Dass du AntiVir installiert hast, bedeutet aber nicht gleichzeitig, dass du auch keine Viren auf deinem Rechner hast...
Oder hast du ihn durchlaufen lassen?


----------



## marc23r (6. Mai 2007)

Hallo zusammen,

und danke für die Antworten. Allerdings besteht das Problem nach wie vor. Der hier genannte Link bringt nicht leider nicht weiter, weil ich ja gar keine Fehlermeldung vom I.E. bekomme.

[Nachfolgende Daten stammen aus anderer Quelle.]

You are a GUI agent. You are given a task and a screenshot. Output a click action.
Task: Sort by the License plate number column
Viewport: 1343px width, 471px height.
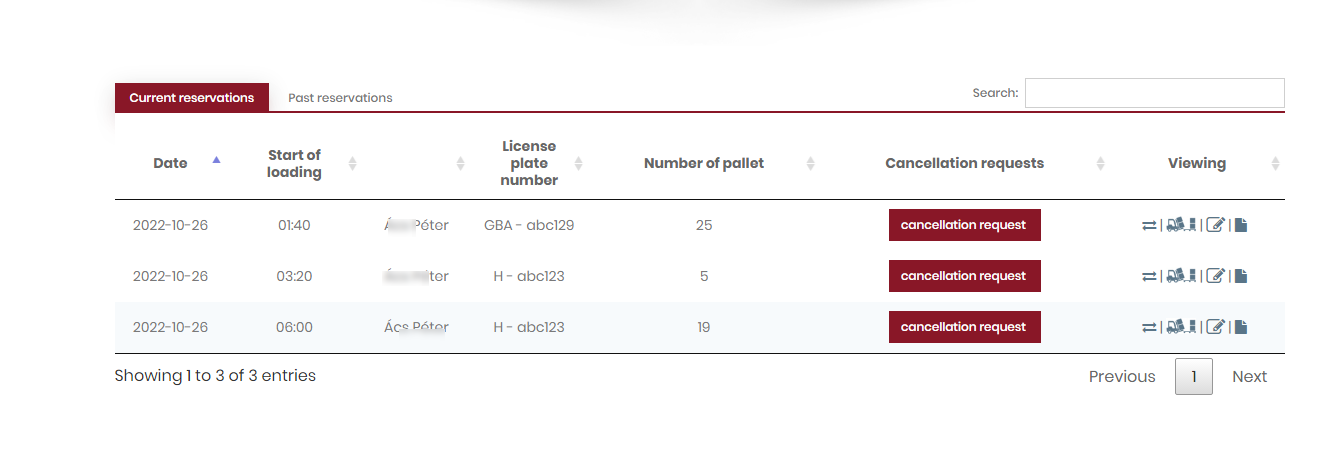529,163
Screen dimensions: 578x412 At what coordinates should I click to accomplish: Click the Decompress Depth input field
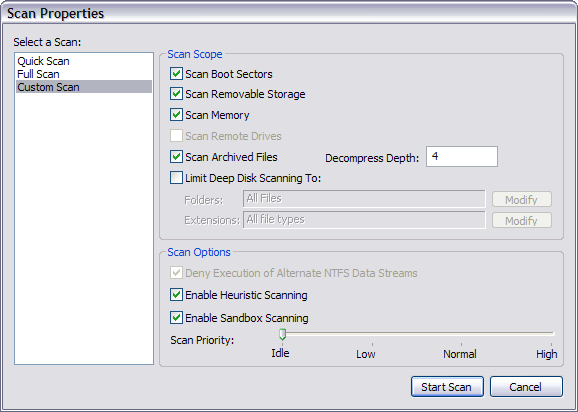click(x=462, y=157)
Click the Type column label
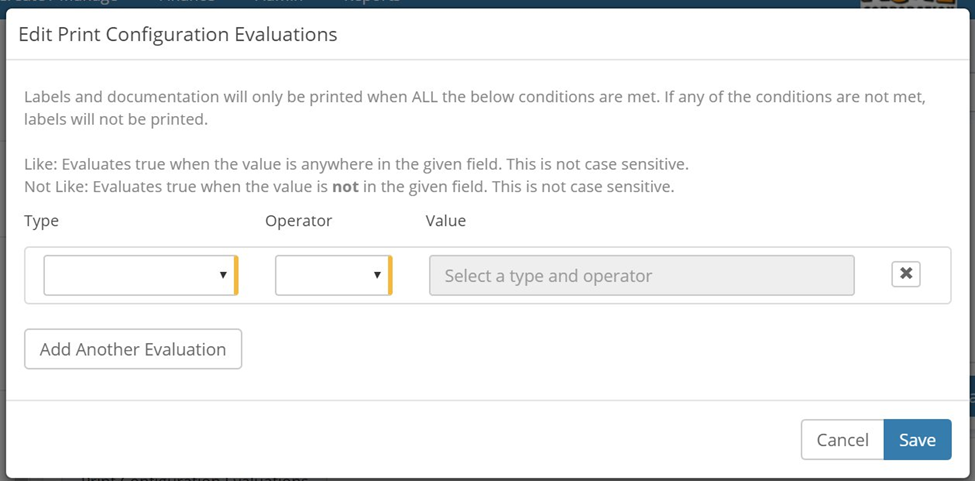The image size is (975, 481). click(42, 220)

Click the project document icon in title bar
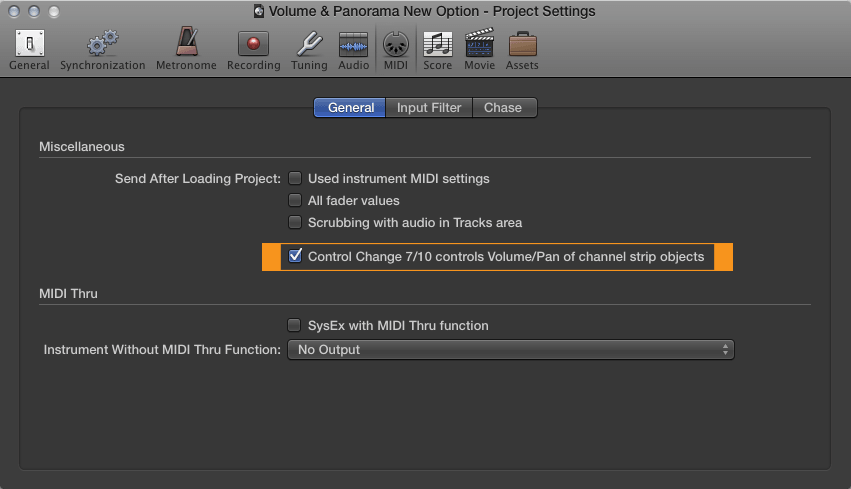259,11
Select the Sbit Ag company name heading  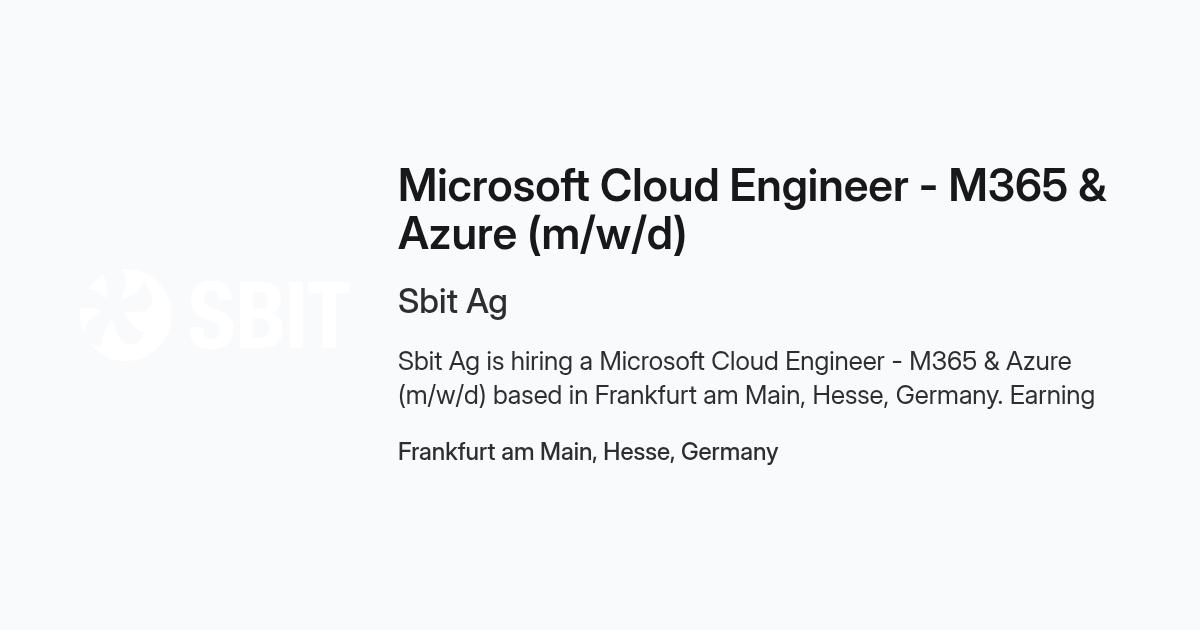coord(452,301)
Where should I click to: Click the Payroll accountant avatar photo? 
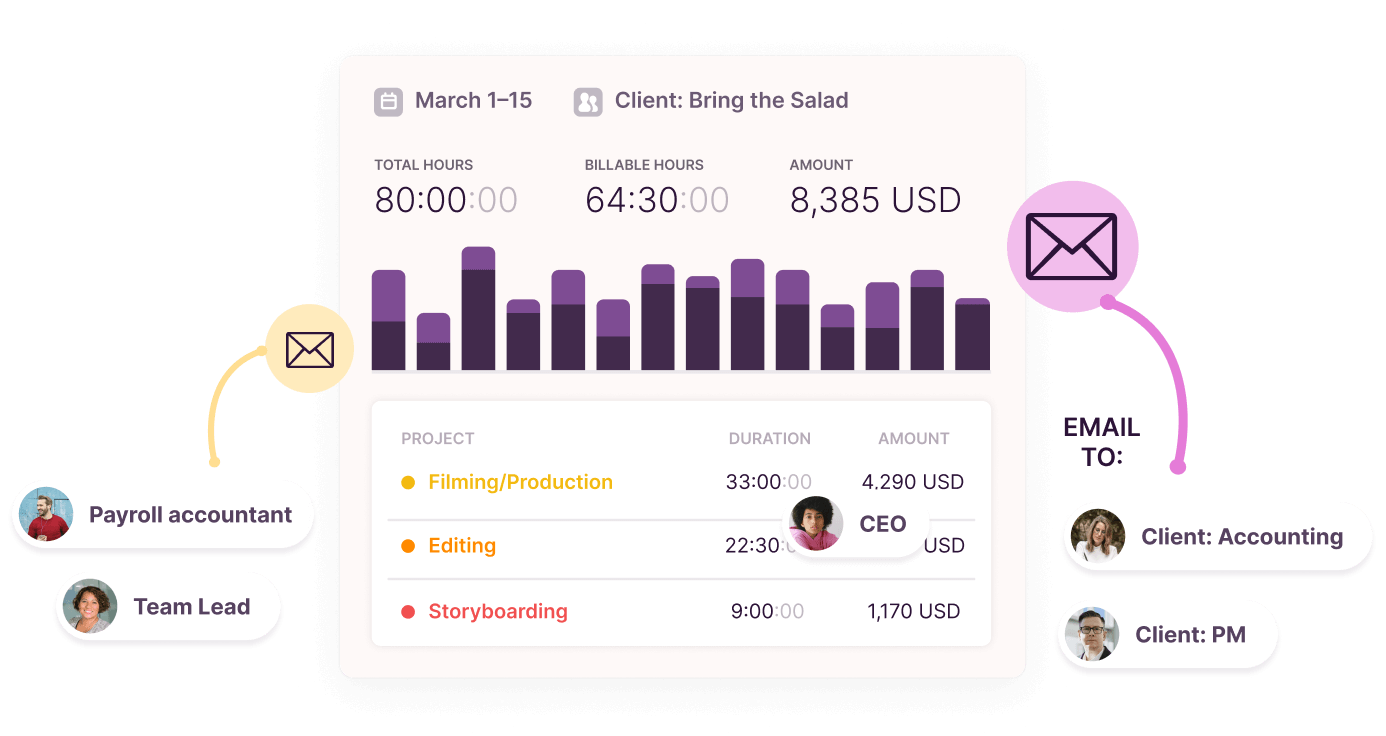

Es ist lediglich die Tatsache, dass die Verlinkung zur Url "weg ist" und ich nur noch eine simple Eintragung in der Favoritenliste habe. 
Was Antivir betrifft, so habe ich natürlich das System bereits gescannt. Antivir hat mir sowohl als spybot keine Anlässe gezeigt, dass der PC befallen ist oder gehackt wurde.

Ich werde jetzt noch den Versuch mit Kaspersky mit wagen, auch wenn ich davon nicht wirklich überzeugt bin. Und ein anderer Browser kommt für mich nicht in Frage. Ich nutze grundlegend nur den I.E. und hatte niemals Probleme, erst recht ein solches. 

Nochmals danke für Eure Hilfe!


----------



## hancobln (6. Mai 2007)

Hast Du evtl. irgendwelche Software installiert, die verhindert, dass irgend etwas geändert wird?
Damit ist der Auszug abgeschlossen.